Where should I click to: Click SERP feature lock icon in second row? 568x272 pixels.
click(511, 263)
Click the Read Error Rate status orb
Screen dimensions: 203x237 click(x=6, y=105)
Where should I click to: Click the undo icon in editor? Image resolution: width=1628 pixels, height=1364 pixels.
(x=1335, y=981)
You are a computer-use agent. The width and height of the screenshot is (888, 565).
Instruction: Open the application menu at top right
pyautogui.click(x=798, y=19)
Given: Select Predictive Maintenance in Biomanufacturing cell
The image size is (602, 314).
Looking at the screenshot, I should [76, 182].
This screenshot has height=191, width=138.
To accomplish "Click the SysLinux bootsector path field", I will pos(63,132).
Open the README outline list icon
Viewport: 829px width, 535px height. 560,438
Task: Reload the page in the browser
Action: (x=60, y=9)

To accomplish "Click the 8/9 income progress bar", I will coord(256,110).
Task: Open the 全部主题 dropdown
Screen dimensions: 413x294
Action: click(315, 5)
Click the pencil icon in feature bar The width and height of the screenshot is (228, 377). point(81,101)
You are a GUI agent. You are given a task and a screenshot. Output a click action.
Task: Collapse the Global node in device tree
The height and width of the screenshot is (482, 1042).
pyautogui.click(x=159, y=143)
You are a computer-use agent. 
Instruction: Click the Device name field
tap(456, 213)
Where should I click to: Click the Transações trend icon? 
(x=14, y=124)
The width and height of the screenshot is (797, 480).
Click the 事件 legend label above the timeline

## Description of the task
From the records above, give again exactly the lines running from the line with "Instruction: Open the" to the line with "This screenshot has height=191, width=138.", inclusive.

## Output for this task
Instruction: Open the application menu at top right
pyautogui.click(x=798, y=19)
Given: Select Predictive Maintenance in Biomanufacturing cell
The image size is (602, 314).
Looking at the screenshot, I should [76, 182].
This screenshot has height=191, width=138.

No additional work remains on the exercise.